Cloud services platform Pi Datacenters to raise $90 mn in Series B round

Pi Datacenters

Enterprise cloud service platform Pi Datacenters is in advance talks to raise about $90 million from existing investor and others.

The Series B round is meant for expansion of the cloud computing services provider company to support the second phase of Pi Amaravati and the new centres in Kochi and Naya Raipur, where all three data centres will also act as redundant centres for each other.

According to Pi Datacenters’ founder and CEO, Kalyan Muppaneni, the firm aims to reach a total capacity of 5,000 racks over the next 12-18 months from the current 1,200. He said each new data centre having 2,200 racks would involve an investment of about Rs.200 crore, as reported by ET.

“We had closed the last round of funding of Rs.150 crore in series-A in December last year from “Epsilon Venture Partners,” said Muppaneni, adding that “series-B funding will come in soon -in five-six months -to the tune of $90 million.”

Refusing to give the details of the deal, he added that, “Existing investors will invest on a pro rata basis to maintain their stake and Pi Datacenters’ promoters will retain majority stake after series-B funding.”

Incorporated in 2014, Pi Datacenters is headquartered at Amaravati, the new capital of Andhra Pradesh and it claims to be world’s first software-defined strategic data centre, its strategic partners include some of the top government and private regulated firms such as IRCTC, Mahindra & Mahindra Finance, Deutsche Bank, Snap Bizz, Yatra.com, Konsole Group, Acute and Net Spider, among others.

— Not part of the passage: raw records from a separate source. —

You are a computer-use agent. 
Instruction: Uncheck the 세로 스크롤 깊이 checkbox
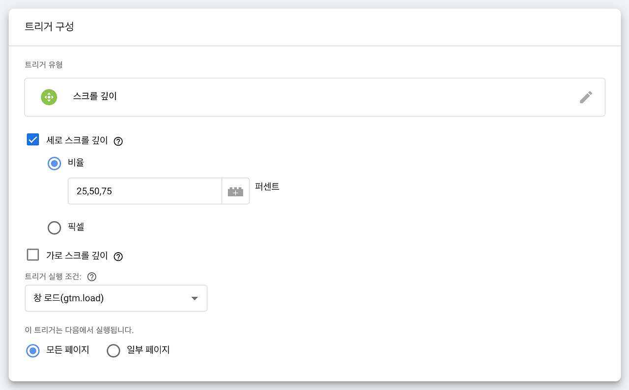(x=33, y=140)
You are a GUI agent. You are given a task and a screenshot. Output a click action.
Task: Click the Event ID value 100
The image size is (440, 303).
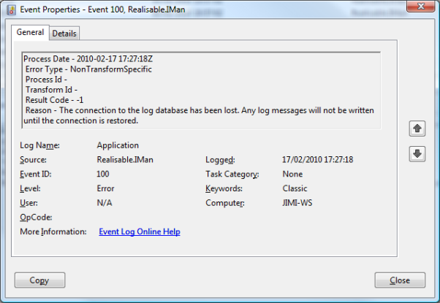point(104,174)
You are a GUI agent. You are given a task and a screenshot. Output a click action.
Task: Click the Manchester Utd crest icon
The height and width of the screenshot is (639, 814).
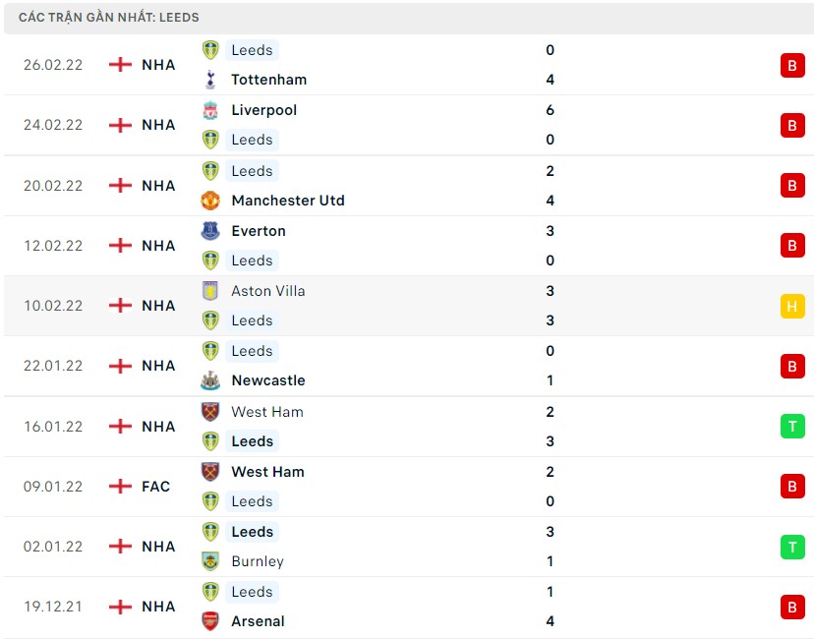210,201
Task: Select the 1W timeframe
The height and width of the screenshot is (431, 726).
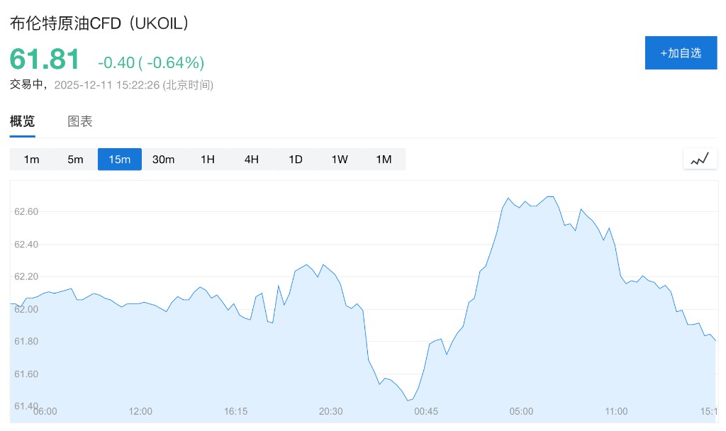Action: pos(339,159)
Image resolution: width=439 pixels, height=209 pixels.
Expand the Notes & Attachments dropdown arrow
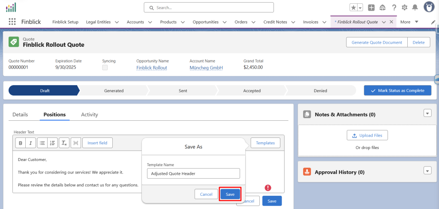point(427,113)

The firm, which last week launched Pi Amaravati -what it touts as Asia’s largest Uptime Institute tier-IV certified data centre -is looking to open two more such units in Kochi and Naya Raipur.

Singapore-based Epsilon Venture and existing investor of Pi was founded by Sudheer Kuppam and has partnership with portfolio firms like b2b farm products e-tailer GS Farm Taaza Produce Pvt Ltd, Japanese healthcare startup Pentas and Silicon Valley-based cloud object storage company Cloudian, including others.